Working Paper No. 937 | October 2019
Indian Fiscal Federalism at the Crossroads
There is a growing recognition that fundamental changes are happening in Indian fiscal federalism ex post the abolition of the Planning Commission, the creation of the National Institution for Transforming India (NITI) Aayog, the constitutional amendment to introduce the Goods and Services Tax (GST), the establishment of the GST Council, and the historically high tax devolution to the states based on the 14th Finance Commission’s recommendations.
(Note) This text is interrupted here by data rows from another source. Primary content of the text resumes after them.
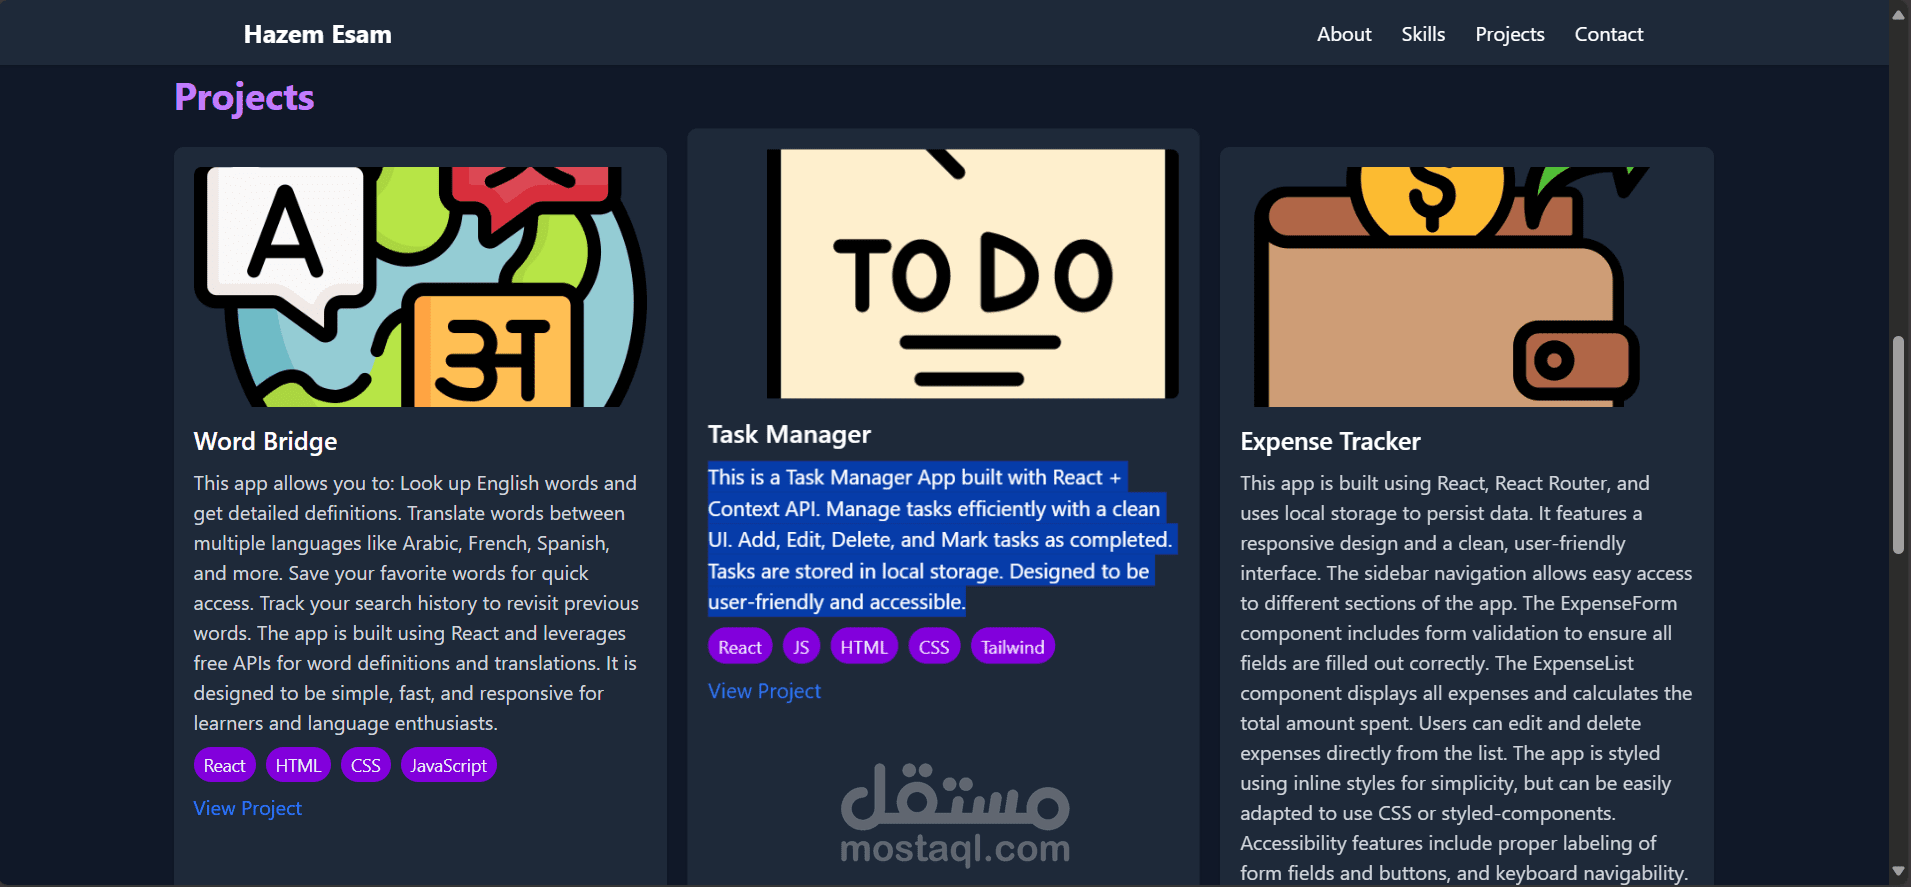This screenshot has width=1911, height=887.
Task: Open the Projects nav item
Action: 1510,34
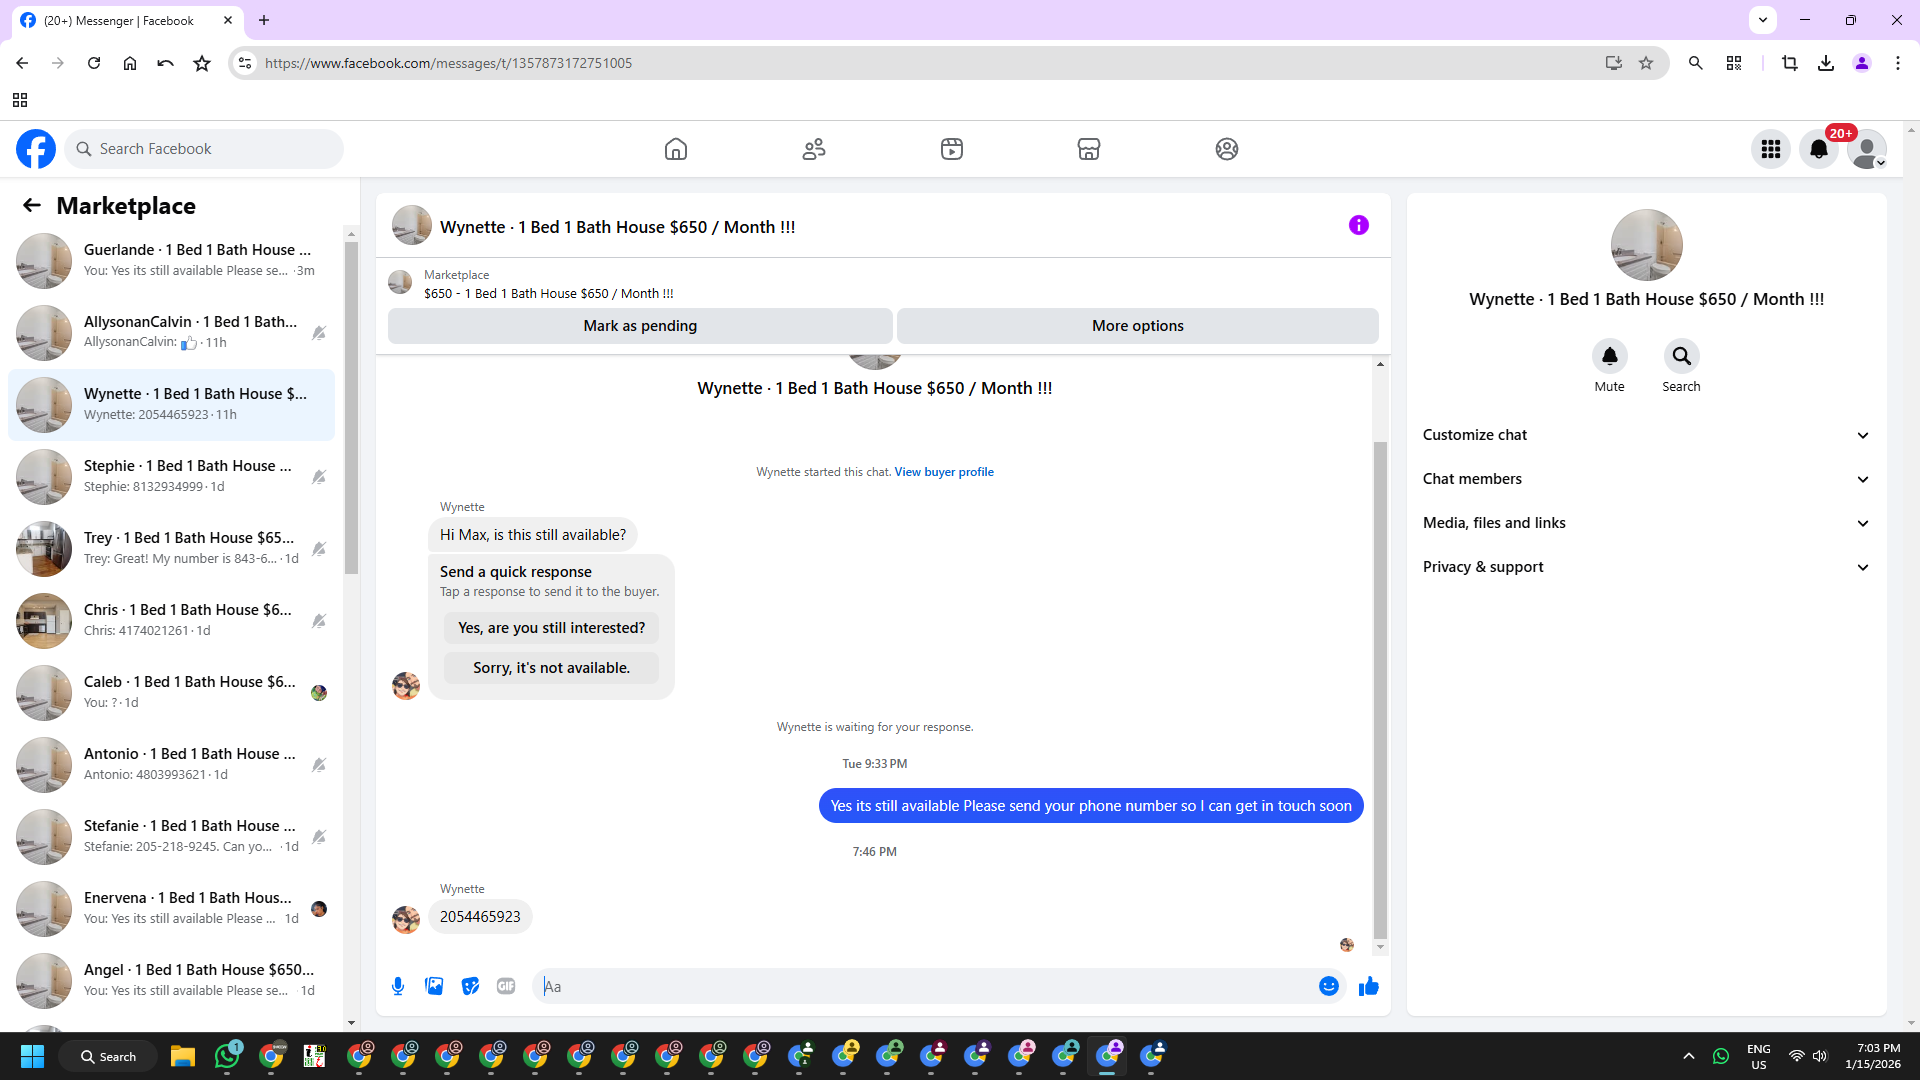Open the sticker picker icon
Screen dimensions: 1920x1080
tap(470, 986)
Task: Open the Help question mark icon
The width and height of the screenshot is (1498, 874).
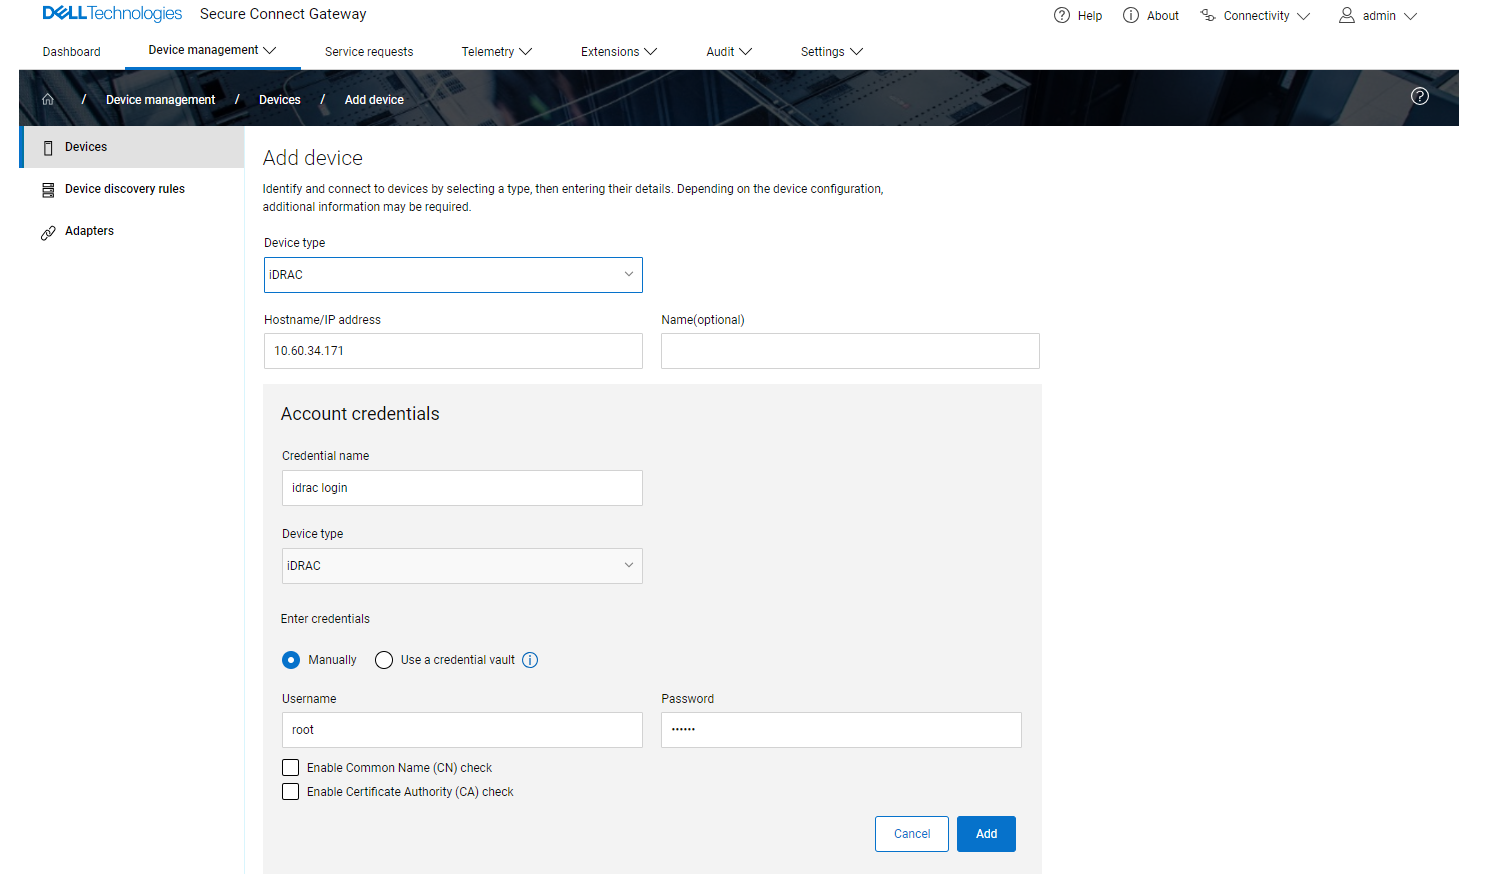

Recently, policymakers and experts have raised a few issues, including: whether or not to make Finance Commissions “permanent” or to abolish them by making the tax devolution share constant through a constitutional amendment; the need for an institution to redress spatial inequalities in order to fill the vacuum created by abolishing the Planning Commission; and making the case for Article 282 of the constitution to be circumscribed. The debates are also focused on whether there is a need to establish a link between the GST Council and Finance Commissions, and if India should devise a mechanism of transfer that is predominantly based on sharing of grants for equalization of services rather than tax sharing. Creating a plausible framework for debt-deficit dynamics while keeping the fiscal autonomy of states intact and ensuring output gap reduction and public investment at the subnational level without creating disequilibrium were also other matters of concern. These debates are significant, especially when a group of states came together for the first time ever to question the terms of reference of the 15th Finance Commission amid growing tensions in federal-state relations in India.